Andere hemoglobine C-ziekten zoals hemoglobine-CC-ziekte en hemoglobine C/bèta-thalassemie. Dit zijn geen sikkelstoornissen. Deze resulteren in een variërende hoeveelheid bloedarmoede en hemolyse (afbraak van rode bloedcellen), maar geen pijn zoals sikkelcelziekte.
Hemoglobine E
Veel voorkomend in Zuidoost-Azië, hebben rode bloedcellen met hemoglobine E een verminderde productie van de bètaglobineketen en hebben daarom moeite om hun vorm te behouden. Het belangrijkste is het combineren van hemoglobine E en bèta-thalassemie, wat kan resulteren in thalassemie major, en een noodzaak voor levenslange transfusies.
Als een baby hemoglobine E van elke ouder erft, kunnen ze hemoglobine EE-ziekte hebben. Hemoglobine EE-ziekte heeft weinig tot geen bloedarmoede met zeer kleine rode bloedcellen (microcytose).
variant hemoglobine
Naast hemoglobine S, C en E zijn er meer dan 1000 variaties van hemoglobine. Deze hemoglobines hebben ongebruikelijke namen zoals Constant Spring en Memphis (ze zijn vernoemd naar de locatie waar ze voor het eerst werden geïdentificeerd). De grote meerderheid hiervan heeft geen klinische betekenis. Voor de meerderheid van de getroffen zuigelingen wordt aanbevolen om het bloedonderzoek rond 9 tot 12 maanden te herhalen om te bepalen of dit van enige betekenis is.
Alfa-thalassemie-eigenschap
Soms kan een alfa-thalassemie-eigenschap (of minder belangrijk) worden geïdentificeerd op het pasgeboren scherm. Over het algemeen zal het resultaat hemoglobine Barts of snelle banden vermelden. Alfa-thalassemie-eigenschap kan milde bloedarmoede en kleine rode bloedcellen veroorzaken, maar blijft meestal onopgemerkt.

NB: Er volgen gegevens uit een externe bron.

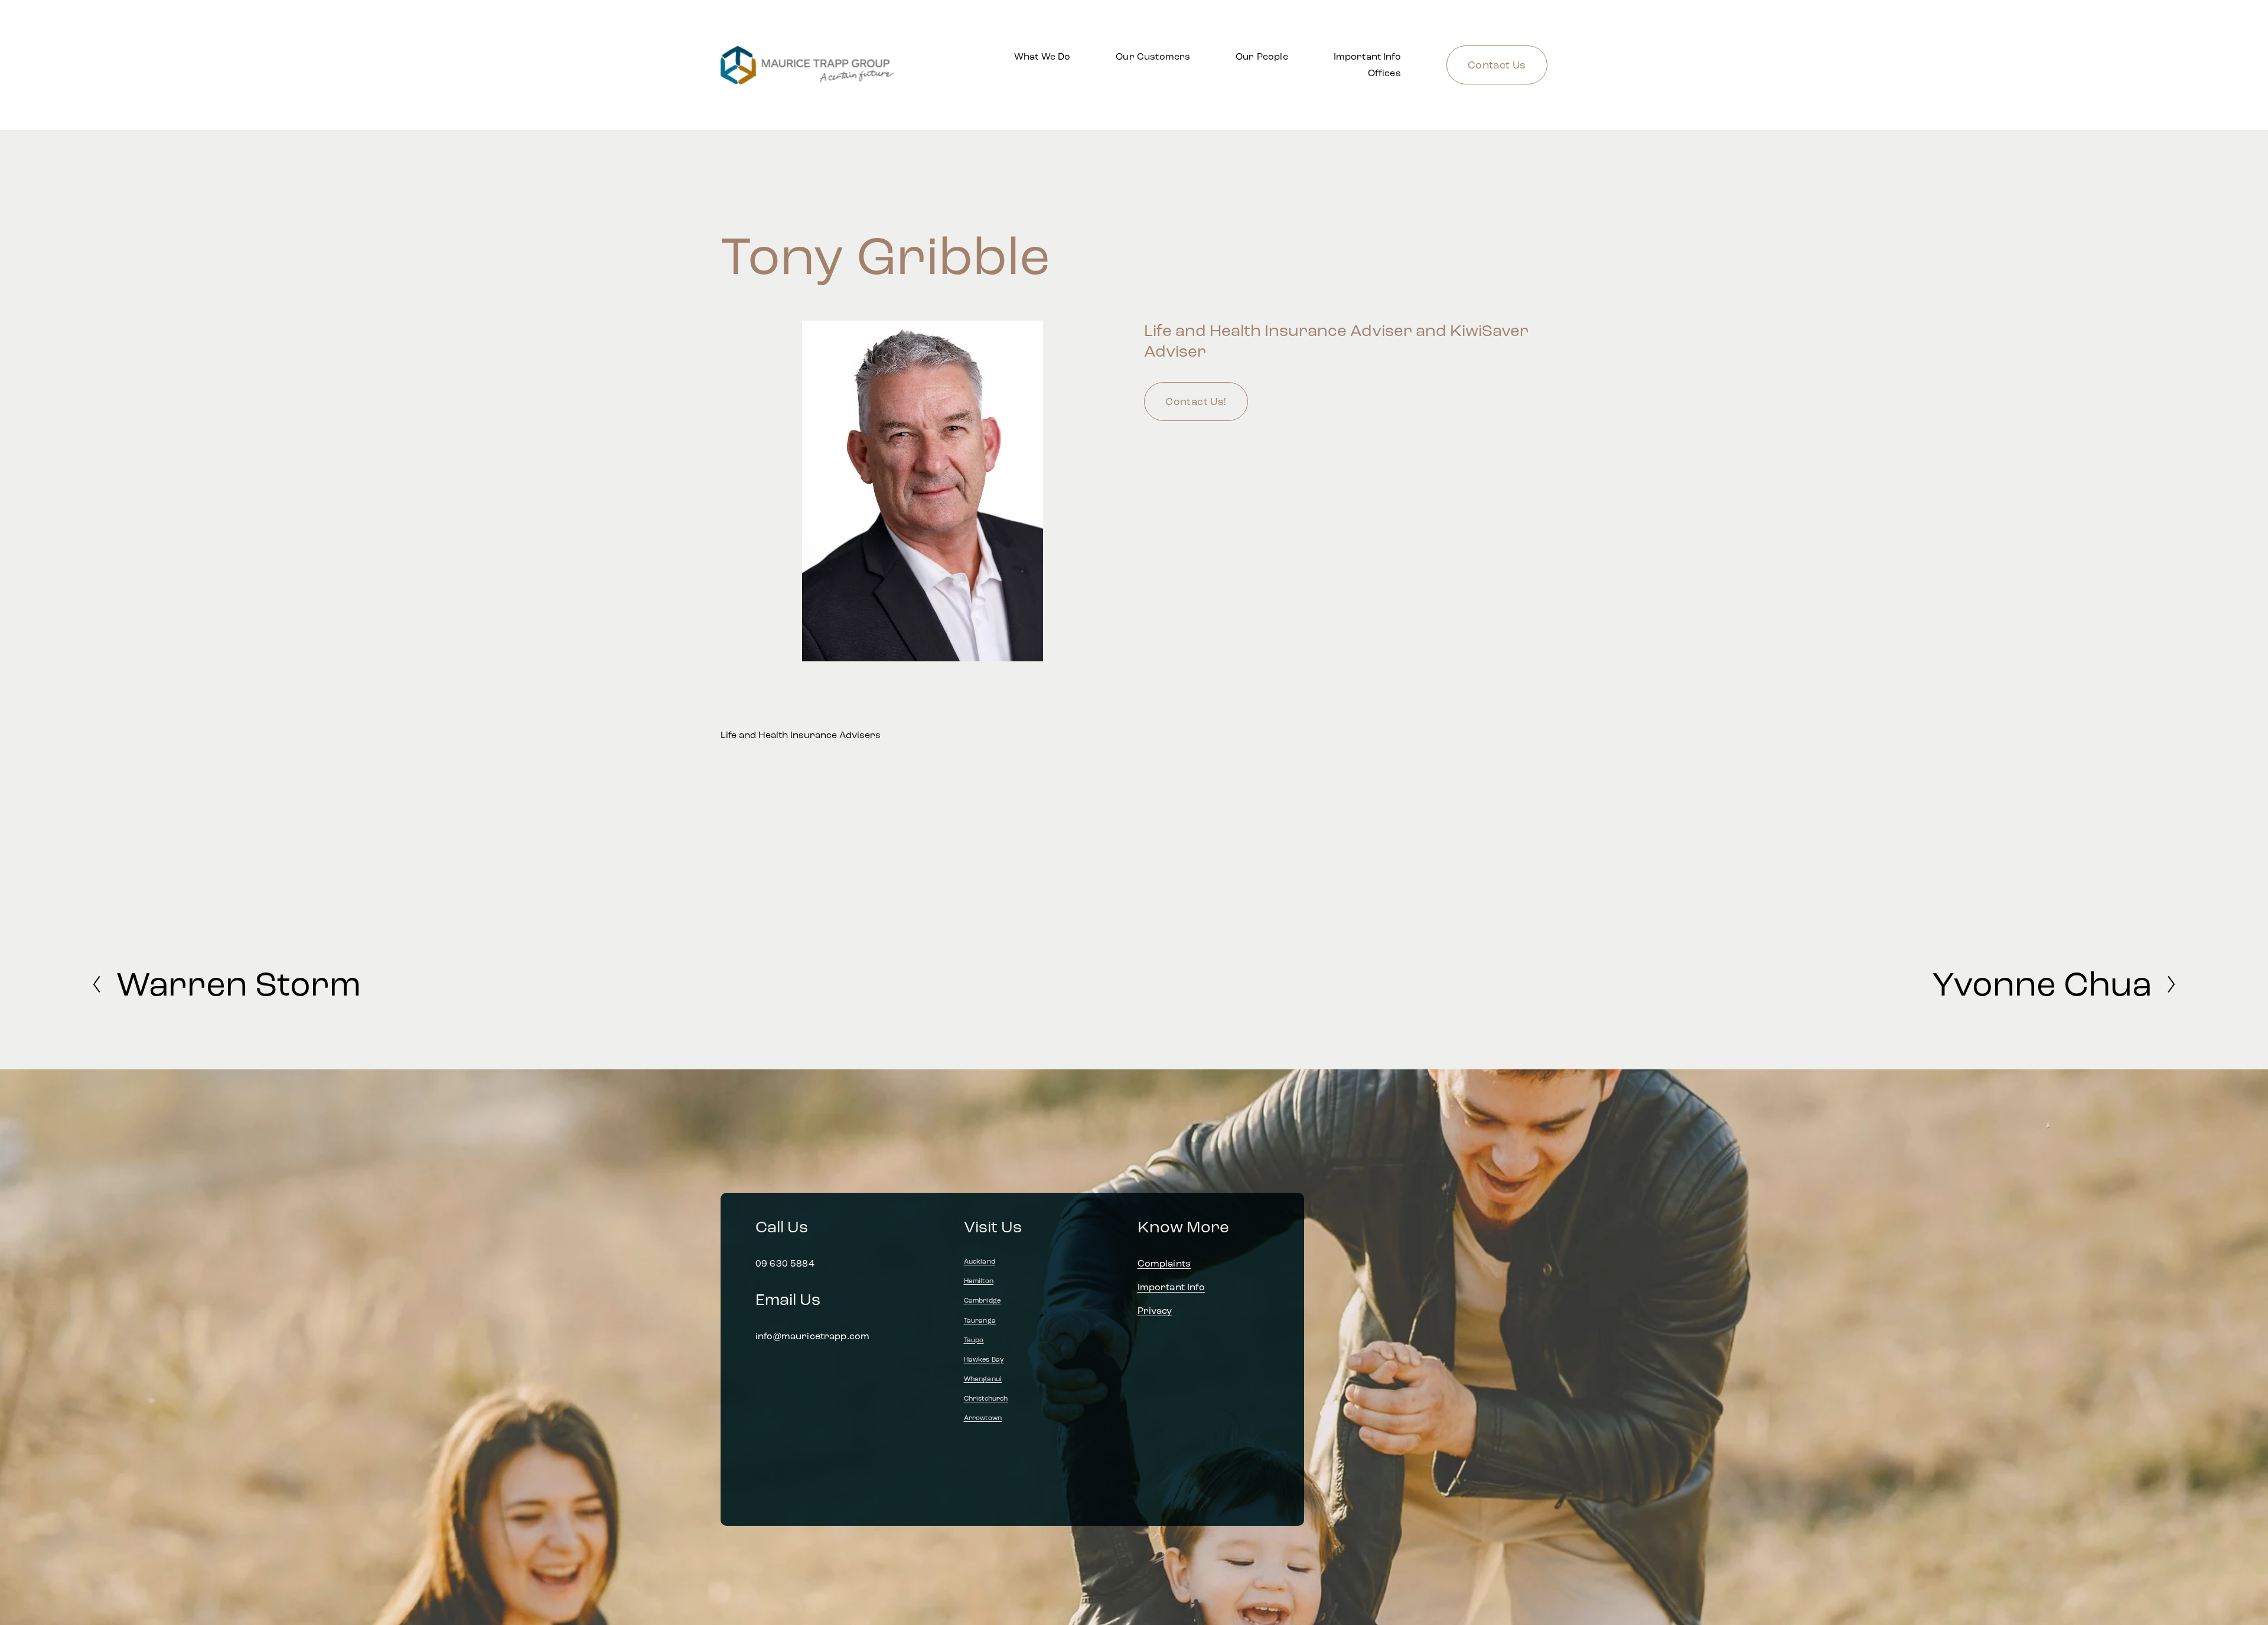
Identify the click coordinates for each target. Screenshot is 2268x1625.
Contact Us (1497, 64)
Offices (1384, 73)
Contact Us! (1195, 401)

Echter, alleen omdat een baby een normaal pasgeboren scherm heeft, wil nog niet zeggen dat ze geen alfa-thalassemie-eigenschap hebben; het kan moeilijk te detecteren zijn. Later in het leven kan de alfa-thalassemie-eigenschap worden verward met bloedarmoede door ijzertekort.
Ken de resultaten van uw kind
Zorg ervoor dat u de resultaten van het pasgeboren scherm van uw kind met uw kinderarts doorneemt. Uw kind heeft misschien geen van deze aandoeningen, maar kan er wel drager van zijn. Dit is belangrijke informatie om met uw kind te delen voordat zij een eigen gezin stichten.